In that context, AI assisted coding is as much about data as it is about syntax. Engineers can use assistants to explore schema options, experiment with partitioning strategies and refine query patterns, but they still need a firm understanding of performance, retention and cost. Poor storage and indexing decisions can make even correct code slow or brittle under load, and assistants cannot see operational consequences that have not happened yet.

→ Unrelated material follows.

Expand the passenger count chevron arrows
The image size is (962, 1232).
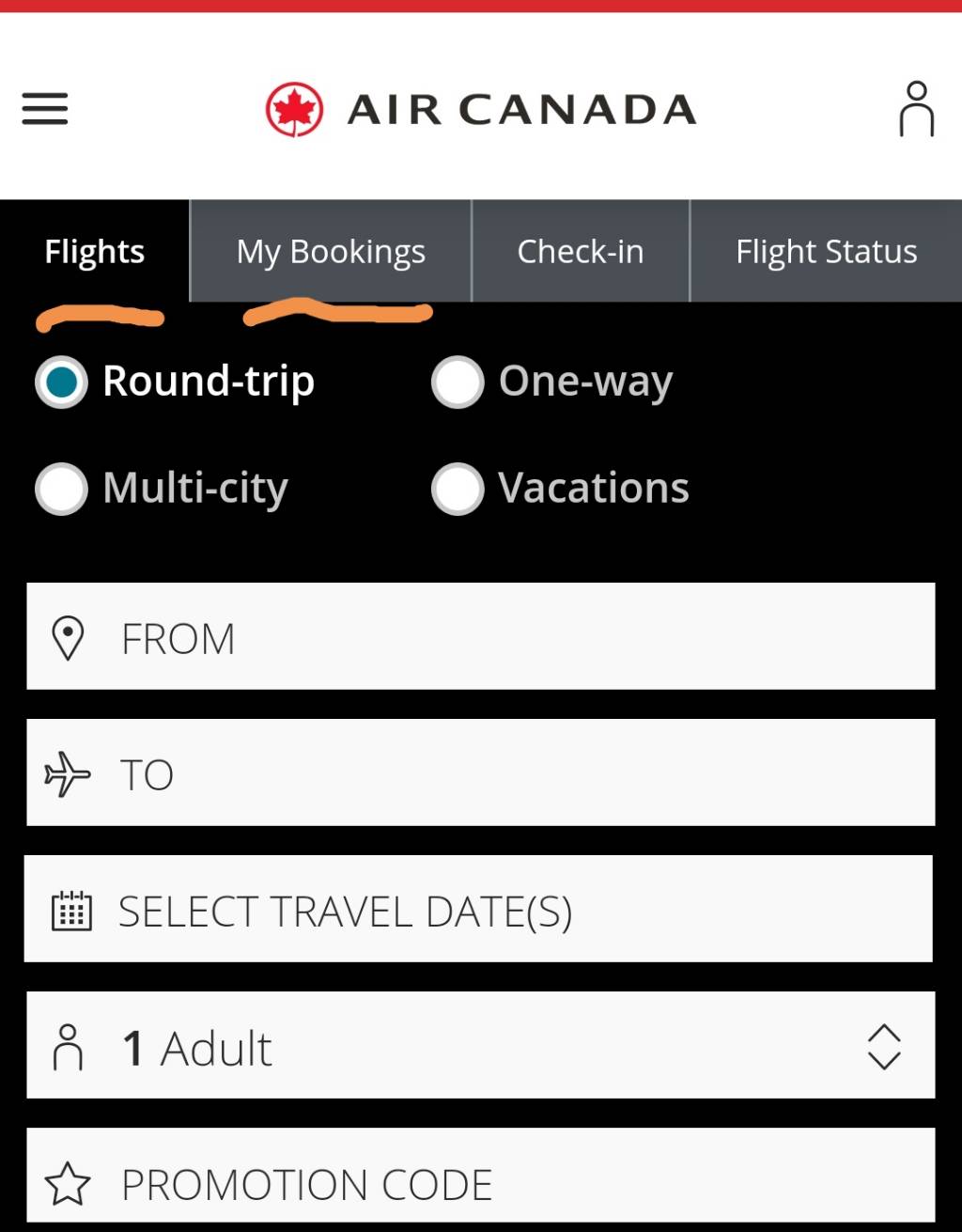point(884,1047)
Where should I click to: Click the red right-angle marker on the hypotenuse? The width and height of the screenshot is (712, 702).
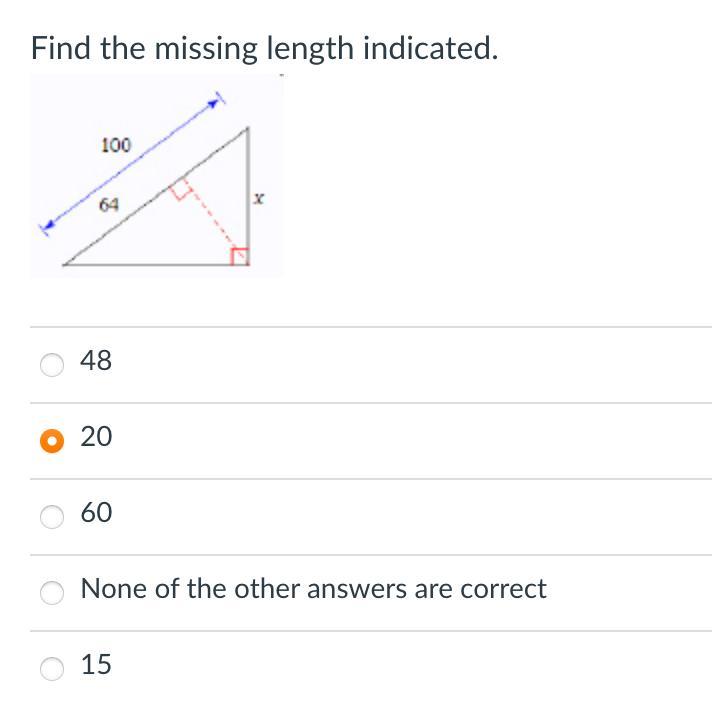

Maru had to solve those concerns directly when he designed a time-series data system on top of PostgreSQL for the same connected vehicle platform. Off-the-shelf databases struggled with the mix of high write throughput, low-latency queries and evolving schemas required to store and serve real-time drive data from more than two million miles of trips every day. He built a framework that used JSONB to store flexible event payloads while keeping key attributes indexable, tuned the database for time-series workloads and partitioned tables so recent data stayed fast while older records rolled off to archive storage. That foundation supported features ranging from safe-driving scores to usage-based insurance pricing. “The more data a system carries, the clearer its shape needs to be; AI can help explore options, but people choose the design,” notes Maru.
As connected systems, safety expectations and data volumes grow together, the shape of engineering careers becomes clearer. Forecasts for the next decade show that adoption of AI coding tools will continue to climb; one recent projection expects 75% of enterprise software engineers to be using AI code assistants by 2028, up from less than ten percent in early 2023. Market research on AI-focused development tooling estimates that the global AI code tools segment could reach about $26.03 billion in annual revenue by 2030, growing at roughly 27.1% per year from 2024 through 2030. In parallel, workforce studies suggest that the global population of software developers may rise toward 45 million by 2030, creating tens of millions of roles where AI assisted coding will be part of the default toolset.
Maru sees those numbers not as a threat, but as a planning horizon. Alongside his infrastructure work he has reviewed research papers for the Indam 2026 conference hosted by a leading management institute, giving him a view into how AI and data-driven thinking are spreading across industries. For him, the priority is to help engineers build strong instincts around architecture, security and data first, then layer AI assisted coding on top so that they can move faster without surrendering control. The organizations that do that will not only ship features quickly, they will cultivate engineers who can adapt as tools change.
“Engineers who treat AI as part of their craft stay relevant; those who outsource judgment to it fall behind,” says Maru.